Pointing data for text and elements:
-- START --
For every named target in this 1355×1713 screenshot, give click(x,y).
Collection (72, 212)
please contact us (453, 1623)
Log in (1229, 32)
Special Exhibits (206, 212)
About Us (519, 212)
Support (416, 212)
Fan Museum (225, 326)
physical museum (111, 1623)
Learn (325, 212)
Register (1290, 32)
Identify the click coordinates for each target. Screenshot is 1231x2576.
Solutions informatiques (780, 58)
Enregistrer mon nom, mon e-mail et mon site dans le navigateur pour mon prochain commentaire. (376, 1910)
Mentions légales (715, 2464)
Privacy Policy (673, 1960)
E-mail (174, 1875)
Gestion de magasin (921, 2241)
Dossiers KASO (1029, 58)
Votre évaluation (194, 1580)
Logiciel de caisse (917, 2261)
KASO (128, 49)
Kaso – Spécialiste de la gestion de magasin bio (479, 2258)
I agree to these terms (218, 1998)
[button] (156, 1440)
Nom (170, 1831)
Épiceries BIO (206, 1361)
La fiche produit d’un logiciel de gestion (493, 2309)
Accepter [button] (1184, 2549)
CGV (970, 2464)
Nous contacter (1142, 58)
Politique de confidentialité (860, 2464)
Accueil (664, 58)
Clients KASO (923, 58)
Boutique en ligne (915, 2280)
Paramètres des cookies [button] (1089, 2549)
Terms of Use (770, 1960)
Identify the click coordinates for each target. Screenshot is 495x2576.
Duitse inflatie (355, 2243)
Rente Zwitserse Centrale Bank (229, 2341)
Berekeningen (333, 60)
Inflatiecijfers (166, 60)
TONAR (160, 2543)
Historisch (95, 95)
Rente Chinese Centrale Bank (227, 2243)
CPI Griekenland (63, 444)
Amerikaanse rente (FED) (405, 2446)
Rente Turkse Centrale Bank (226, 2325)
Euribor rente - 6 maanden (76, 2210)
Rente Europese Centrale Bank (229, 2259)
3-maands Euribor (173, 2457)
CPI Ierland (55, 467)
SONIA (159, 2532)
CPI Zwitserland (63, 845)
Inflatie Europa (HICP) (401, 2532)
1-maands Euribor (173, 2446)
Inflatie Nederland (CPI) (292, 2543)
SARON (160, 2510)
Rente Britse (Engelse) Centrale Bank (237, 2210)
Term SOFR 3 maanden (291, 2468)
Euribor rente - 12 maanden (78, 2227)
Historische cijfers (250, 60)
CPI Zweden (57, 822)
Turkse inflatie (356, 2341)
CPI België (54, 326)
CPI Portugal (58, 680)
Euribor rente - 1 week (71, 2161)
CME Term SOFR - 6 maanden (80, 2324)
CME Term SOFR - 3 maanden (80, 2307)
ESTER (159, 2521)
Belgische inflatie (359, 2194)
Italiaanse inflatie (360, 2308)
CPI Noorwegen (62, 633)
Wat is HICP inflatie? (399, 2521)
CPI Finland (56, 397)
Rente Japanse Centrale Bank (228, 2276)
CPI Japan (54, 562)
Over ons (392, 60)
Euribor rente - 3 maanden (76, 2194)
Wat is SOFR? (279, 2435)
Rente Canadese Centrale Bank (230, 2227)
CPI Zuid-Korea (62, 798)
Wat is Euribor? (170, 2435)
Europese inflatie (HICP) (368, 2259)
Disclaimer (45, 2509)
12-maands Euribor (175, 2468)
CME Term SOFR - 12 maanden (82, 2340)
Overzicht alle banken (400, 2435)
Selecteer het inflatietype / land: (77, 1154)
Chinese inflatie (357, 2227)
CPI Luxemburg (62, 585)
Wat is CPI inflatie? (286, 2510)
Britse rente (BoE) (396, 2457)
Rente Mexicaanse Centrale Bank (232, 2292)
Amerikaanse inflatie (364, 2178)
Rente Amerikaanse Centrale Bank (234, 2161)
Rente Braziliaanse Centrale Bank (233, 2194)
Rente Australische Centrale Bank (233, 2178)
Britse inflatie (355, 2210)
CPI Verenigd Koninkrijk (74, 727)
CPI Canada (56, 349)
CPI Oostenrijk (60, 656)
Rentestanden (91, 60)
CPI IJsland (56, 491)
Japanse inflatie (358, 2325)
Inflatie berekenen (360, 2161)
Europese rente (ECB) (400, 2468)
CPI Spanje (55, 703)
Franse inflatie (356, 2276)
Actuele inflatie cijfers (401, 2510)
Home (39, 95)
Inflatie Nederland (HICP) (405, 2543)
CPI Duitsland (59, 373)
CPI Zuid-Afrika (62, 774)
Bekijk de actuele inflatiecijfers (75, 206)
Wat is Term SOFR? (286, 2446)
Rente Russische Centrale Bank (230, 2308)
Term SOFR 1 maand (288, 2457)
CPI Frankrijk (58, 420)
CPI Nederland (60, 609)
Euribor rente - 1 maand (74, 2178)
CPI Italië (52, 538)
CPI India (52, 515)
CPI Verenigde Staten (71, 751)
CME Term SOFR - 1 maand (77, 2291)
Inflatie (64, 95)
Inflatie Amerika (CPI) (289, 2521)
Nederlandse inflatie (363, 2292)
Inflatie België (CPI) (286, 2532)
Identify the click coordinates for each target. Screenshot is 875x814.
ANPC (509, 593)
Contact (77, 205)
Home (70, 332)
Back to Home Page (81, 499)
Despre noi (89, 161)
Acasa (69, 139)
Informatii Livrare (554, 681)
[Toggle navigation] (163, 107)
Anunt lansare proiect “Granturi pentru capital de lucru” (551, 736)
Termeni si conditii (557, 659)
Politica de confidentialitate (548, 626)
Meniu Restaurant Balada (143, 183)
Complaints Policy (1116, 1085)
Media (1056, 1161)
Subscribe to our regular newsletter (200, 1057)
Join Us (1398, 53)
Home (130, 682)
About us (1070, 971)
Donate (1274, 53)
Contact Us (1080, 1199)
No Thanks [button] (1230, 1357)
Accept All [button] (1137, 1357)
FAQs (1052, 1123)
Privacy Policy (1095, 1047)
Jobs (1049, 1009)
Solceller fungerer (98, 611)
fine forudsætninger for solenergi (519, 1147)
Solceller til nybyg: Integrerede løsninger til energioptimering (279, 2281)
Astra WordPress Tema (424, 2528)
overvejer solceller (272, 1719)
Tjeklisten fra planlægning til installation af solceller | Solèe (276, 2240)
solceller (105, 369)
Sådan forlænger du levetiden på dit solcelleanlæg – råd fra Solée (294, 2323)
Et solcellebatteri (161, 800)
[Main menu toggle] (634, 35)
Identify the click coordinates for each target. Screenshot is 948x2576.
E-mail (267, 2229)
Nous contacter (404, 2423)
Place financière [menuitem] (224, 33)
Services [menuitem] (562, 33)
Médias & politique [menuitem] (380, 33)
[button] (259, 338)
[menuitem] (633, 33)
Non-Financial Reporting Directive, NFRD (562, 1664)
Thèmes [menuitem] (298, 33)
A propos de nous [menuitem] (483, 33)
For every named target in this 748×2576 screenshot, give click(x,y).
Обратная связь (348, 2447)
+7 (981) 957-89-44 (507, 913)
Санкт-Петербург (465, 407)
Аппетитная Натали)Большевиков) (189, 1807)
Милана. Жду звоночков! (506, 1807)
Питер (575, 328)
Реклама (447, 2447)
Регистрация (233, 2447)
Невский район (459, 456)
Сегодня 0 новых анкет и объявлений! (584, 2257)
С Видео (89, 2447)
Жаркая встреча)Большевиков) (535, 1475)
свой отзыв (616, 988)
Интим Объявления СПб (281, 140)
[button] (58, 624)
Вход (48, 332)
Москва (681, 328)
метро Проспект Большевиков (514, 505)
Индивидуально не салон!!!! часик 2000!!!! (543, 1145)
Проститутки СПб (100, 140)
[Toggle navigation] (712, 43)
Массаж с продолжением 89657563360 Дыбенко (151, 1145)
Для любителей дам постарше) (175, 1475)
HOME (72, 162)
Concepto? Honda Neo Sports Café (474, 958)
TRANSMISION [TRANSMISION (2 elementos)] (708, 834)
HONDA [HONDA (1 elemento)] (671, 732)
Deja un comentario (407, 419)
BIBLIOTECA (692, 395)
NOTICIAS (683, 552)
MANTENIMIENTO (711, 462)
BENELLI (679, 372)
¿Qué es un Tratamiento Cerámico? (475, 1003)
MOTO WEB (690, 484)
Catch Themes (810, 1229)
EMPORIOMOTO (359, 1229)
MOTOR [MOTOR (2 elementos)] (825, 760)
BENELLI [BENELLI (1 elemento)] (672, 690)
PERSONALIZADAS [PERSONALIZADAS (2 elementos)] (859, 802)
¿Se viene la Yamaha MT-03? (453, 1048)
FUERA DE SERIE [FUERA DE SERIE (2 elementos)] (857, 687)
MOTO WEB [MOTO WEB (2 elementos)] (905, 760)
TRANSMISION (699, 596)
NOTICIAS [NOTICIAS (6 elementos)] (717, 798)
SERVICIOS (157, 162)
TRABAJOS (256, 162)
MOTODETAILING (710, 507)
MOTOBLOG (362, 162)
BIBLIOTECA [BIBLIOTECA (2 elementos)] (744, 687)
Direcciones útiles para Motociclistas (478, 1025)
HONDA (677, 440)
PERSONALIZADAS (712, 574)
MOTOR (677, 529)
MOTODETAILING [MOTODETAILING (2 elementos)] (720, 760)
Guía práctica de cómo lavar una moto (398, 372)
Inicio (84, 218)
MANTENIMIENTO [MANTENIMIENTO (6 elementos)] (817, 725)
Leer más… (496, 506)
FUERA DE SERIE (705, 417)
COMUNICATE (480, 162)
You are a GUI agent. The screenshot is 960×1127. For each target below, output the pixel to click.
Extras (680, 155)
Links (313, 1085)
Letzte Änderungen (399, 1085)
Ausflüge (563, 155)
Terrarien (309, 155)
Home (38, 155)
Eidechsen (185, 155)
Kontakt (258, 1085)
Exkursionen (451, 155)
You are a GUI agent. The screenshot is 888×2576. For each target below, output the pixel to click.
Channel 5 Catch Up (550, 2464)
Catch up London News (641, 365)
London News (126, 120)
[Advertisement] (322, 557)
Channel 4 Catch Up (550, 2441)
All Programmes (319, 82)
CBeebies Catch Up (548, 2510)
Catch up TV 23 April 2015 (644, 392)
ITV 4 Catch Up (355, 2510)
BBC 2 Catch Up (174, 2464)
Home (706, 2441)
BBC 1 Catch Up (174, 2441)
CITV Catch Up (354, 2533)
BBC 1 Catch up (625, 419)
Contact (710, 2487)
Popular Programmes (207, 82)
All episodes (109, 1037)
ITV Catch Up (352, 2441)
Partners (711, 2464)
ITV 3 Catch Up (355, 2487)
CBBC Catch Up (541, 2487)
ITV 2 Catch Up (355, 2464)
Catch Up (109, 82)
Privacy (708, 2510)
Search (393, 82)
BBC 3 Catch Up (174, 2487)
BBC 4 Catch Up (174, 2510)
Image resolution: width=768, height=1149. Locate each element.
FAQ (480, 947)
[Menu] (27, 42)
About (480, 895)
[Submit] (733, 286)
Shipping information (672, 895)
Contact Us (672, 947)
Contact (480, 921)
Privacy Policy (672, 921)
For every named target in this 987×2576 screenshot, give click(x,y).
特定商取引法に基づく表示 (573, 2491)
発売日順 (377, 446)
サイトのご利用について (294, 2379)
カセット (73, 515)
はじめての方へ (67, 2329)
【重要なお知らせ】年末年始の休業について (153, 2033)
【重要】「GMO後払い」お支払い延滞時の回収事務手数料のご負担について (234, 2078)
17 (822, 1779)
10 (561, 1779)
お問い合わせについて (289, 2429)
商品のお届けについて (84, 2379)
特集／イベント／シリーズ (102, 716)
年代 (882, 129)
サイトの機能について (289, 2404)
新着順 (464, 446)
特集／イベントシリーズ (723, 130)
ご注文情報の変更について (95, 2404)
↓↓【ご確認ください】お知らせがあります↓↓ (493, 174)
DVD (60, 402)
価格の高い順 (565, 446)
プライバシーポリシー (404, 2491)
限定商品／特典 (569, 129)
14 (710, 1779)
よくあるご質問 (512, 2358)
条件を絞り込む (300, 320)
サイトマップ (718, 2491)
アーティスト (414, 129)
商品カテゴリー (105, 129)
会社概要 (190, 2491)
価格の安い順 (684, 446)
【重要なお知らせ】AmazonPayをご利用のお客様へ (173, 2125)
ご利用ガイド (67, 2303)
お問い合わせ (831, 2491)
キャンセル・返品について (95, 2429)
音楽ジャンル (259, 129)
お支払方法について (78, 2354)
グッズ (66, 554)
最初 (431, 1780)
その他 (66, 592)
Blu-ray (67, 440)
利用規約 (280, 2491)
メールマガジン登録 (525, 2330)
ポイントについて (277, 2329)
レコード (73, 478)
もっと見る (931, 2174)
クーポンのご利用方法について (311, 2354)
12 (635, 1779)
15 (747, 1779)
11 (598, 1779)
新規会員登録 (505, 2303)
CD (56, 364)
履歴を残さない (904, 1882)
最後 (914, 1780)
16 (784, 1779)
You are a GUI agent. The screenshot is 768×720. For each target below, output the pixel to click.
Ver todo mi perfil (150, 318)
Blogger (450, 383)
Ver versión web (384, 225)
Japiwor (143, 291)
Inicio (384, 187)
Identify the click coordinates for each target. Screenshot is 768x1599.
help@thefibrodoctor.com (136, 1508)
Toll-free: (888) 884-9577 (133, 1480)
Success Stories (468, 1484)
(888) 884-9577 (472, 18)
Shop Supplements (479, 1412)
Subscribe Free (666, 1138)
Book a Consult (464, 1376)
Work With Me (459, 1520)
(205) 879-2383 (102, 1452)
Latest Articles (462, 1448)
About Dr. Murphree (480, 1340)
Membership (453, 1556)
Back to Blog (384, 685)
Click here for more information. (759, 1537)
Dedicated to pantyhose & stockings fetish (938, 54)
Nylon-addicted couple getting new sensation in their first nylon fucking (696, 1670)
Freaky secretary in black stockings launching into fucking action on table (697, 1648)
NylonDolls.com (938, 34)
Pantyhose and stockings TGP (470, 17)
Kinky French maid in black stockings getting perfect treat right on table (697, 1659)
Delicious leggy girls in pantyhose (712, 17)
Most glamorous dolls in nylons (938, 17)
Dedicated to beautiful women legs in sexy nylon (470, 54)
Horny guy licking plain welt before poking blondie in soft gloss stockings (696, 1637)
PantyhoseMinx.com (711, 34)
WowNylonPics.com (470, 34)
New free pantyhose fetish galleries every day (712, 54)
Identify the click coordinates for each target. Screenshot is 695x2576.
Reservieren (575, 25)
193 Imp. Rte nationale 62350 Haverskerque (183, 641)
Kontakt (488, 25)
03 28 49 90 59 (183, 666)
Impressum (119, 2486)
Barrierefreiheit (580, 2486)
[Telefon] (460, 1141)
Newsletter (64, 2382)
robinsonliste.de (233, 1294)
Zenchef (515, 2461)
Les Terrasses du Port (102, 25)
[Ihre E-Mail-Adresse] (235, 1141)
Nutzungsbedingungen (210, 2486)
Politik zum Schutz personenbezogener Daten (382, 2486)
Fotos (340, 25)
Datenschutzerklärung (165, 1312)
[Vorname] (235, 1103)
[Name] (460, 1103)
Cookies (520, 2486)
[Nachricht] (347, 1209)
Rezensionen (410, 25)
-- END --
Change "Newsletter" to "Rundbrief" in the data from the line with "Kontakt (488, 25)" to the line with "[Ihre E-Mail-Adresse] (235, 1141)", and write out only those lines with everything else kept the same.

Written response:
Kontakt (488, 25)
03 28 49 90 59 (183, 666)
Impressum (119, 2486)
Barrierefreiheit (580, 2486)
[Telefon] (460, 1141)
Rundbrief (64, 2382)
robinsonliste.de (233, 1294)
Zenchef (515, 2461)
Les Terrasses du Port (102, 25)
[Ihre E-Mail-Adresse] (235, 1141)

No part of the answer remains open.